The real question is have you had a souvlaki from a lebanese take-out joint that uses toum instead of tzatziki? Toum is superior to tzatziki in the same way tzatziki is superior to generic 'garlic sauce'.
I've never understood the connection between alcohol and kebabs.
I don't drink and have never been drunk and I fucking love those things anyway.
I especially like the Abra Kebab stores around where I live, they always seem to stuff so much of that delicious meat amongst just the right amount of other, less important fillings.
The alcohol is a catalyst. Kebab is good sober, but it's great when your body is super tired and dehydrated from a night in town. Oh, the deliciousness of spiced meat and garlic sauce when your mouth tastes like beer and sugary drinks, and your stomach is in a chemical uproar.
The best story about drunken downer kebab consumption. And it made me very hungry reading it. I think il skip the alcohol and head straight to the kebab shop now for one.
The real question is have you had a souvlaki from a lebanese take-out joint that uses toum instead of tzatziki? Toum is superior to tzatziki in the same way tzatziki is superior to generic 'garlic sauce'.
1. I'm pretty sure that's a gyro you pictured, not a kebab.
2. It's New York food. As America is New York's country, and Britain is on America's planet.
New York serves it out of sketchy little metal carts. Chicago serves it in actual structures in a slot on the menu between the italian beef (meat and more meat dunked in meat juice. You can ask for cheese, but they will judge you hard) and the pizza puff (deep fried pizza, fries, and a drink for $4? yes please). Don't try to bogart Chicago's dominance of all things involving meat on bread. All true gyro dispensaries also have this woman's seal of approval.
Chicago pizza is also far superior, but that's another topic
New York serves it out of buildings as well. We serve everything out of buildings and carts.

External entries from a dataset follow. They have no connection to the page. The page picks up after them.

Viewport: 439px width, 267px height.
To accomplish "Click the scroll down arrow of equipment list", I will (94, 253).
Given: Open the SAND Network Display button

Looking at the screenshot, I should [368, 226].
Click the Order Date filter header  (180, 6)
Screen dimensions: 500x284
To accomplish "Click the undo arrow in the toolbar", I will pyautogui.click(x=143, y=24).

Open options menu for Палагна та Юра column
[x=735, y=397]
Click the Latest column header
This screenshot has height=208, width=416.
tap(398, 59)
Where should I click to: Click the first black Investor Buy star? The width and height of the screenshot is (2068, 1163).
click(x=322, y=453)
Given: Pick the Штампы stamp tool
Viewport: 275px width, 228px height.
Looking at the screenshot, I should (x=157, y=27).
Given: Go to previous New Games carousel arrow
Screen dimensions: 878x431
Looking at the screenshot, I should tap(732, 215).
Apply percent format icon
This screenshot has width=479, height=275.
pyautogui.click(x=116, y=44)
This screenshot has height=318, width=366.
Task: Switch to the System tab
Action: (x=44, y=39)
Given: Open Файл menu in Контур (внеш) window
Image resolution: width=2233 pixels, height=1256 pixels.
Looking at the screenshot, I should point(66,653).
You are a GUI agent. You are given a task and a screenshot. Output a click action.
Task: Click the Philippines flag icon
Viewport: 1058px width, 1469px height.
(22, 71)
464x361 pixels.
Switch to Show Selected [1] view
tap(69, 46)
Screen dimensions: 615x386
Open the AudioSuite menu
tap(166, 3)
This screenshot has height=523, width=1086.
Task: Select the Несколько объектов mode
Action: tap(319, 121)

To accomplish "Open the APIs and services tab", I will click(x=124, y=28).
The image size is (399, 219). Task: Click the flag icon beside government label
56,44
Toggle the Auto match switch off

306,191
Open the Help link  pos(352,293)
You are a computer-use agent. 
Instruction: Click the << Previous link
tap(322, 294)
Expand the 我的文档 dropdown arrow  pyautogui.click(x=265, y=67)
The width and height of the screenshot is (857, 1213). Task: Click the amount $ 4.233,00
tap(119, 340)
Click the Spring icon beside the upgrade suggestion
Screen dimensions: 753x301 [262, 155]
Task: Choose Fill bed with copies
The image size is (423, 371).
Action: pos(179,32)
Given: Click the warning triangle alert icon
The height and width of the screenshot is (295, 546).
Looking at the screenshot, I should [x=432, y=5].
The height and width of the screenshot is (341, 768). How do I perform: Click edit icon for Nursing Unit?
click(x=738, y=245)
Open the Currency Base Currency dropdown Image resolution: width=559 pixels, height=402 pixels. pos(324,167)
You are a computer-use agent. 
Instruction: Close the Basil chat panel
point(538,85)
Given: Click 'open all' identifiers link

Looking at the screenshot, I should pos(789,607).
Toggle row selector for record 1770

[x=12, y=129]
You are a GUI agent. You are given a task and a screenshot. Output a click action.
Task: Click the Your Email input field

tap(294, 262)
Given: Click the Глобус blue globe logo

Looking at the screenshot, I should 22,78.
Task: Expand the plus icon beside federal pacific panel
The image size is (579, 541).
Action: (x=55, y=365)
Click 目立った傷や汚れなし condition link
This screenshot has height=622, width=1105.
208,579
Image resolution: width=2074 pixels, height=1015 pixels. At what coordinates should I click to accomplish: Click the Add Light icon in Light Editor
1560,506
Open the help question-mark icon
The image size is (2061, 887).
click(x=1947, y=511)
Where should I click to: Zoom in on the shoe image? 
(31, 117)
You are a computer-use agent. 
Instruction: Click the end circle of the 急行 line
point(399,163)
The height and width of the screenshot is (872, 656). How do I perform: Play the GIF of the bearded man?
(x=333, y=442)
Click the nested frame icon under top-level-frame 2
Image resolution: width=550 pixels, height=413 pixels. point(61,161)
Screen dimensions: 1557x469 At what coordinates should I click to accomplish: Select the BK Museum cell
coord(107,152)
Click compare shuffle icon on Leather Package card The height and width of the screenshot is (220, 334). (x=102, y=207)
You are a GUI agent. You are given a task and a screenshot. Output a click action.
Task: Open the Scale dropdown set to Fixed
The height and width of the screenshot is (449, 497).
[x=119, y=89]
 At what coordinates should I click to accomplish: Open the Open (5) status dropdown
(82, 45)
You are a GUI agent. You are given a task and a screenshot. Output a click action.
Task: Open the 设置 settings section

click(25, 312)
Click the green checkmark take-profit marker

We serve everything out of everywhere.
And our pizza is better.
And Chicago smells funny.
A drunken night is not the same till you finish on a donor kebab, though there is the lingering thought while trying to eat it of 'I must finish this before the bread dissolves in my hands.'
Same here. [http://en.wikipedia.org/wiki/Donner_Party] The OP is about Greek food, but I'm not sure if that outweighs it being Greek food in Britain. I think I'd rather play it safe and take the Donner Party Kebab.
Really? My kebab shop's doners cost £4 on their own! That's what I get for living in the south-east I suppose... But I don't mind that much because own of the kebab shop guys is quite fit.